Get the positions of the joints

FixedJoint is ignored. the length is the same with dof()

pub fn set_joint_positions(&self, positions_vec: &[T]) -> Result<(), Error>

Set the positions of the joints

FixedJoints are ignored. the input number must be equal with dof()

pub fn set_joint_positions_clamped(&self, positions_vec: &[T])

Set the clamped positions of the joints

This function is safe, in contrast to set_joint_positions_unchecked.

pub fn set_joint_positions_unchecked(&self, positions_vec: &[T])

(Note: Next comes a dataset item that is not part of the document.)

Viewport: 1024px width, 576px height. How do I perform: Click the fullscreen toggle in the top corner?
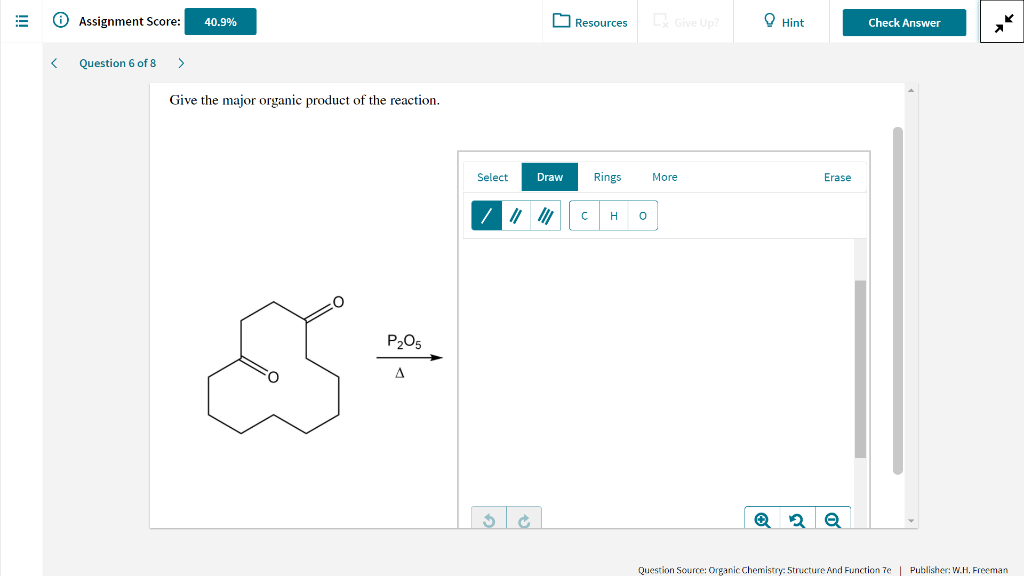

Fast, but without check, dangerous set_joint_positions

pub fn update_transforms(&self) -> Vec<Isometry3<T>>

Update world_transform() of the joints

pub fn update_velocities(&self) -> Vec<Velocity<T>>

Update world_velocity() of the joints

pub fn update_link_transforms(&self)

Update transforms of the links

impl<T> Chain<T>where
    T: RealField + SubsetOf<f64>,

pub fn from_urdf_file<P>(path: P) -> Result<Self, UrdfError>where
    P: AsRef<Path>,

Trait Implementations

impl<T> Clone for Chain<T>where
    T: RealField + SubsetOf<f64>,

fn clone(&self) -> Self

Returns a copy of the value.

fn clone_from(&mut self, source: &Self)

Performs copy-assignment from source.

impl<T: Debug + RealField> Debug for Chain<T>

fn fmt(&self, f: &mut Formatter<'_>) -> Result

Formats the value using the given formatter.

impl<T: RealField + SubsetOf<f64>> Display for Chain<T>

fn fmt(&self, f: &mut Formatter<'_>) -> Result

Formats the value using the given formatter.

impl<'a, T> From<&'a Robot> for Chain<T>where
    T: RealField + SubsetOf<f64>,

fn from(robot: &Robot) -> Self

Converts to this type from the input type.

impl<T> From<Robot> for Chain<T>where
    T: RealField + SubsetOf<f64>,

fn from(robot: Robot) -> Self

Converts to this type from the input type.